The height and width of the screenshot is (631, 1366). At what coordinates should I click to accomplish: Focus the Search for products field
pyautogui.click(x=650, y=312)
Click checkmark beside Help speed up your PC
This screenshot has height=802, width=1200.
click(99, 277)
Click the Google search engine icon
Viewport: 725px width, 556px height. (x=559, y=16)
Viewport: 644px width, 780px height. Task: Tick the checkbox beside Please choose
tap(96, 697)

☆ ☆ ☆ ☆ ☆ ☆ ☆

» **TASK OBJECTIVE**:
Set down, word for word, every line from the line that holds "Click the Google search engine icon" to the end of the entries above, including both ends.

» **WRITTEN REPLY**:
Click the Google search engine icon
Viewport: 725px width, 556px height. (x=559, y=16)
Viewport: 644px width, 780px height. Task: Tick the checkbox beside Please choose
tap(96, 697)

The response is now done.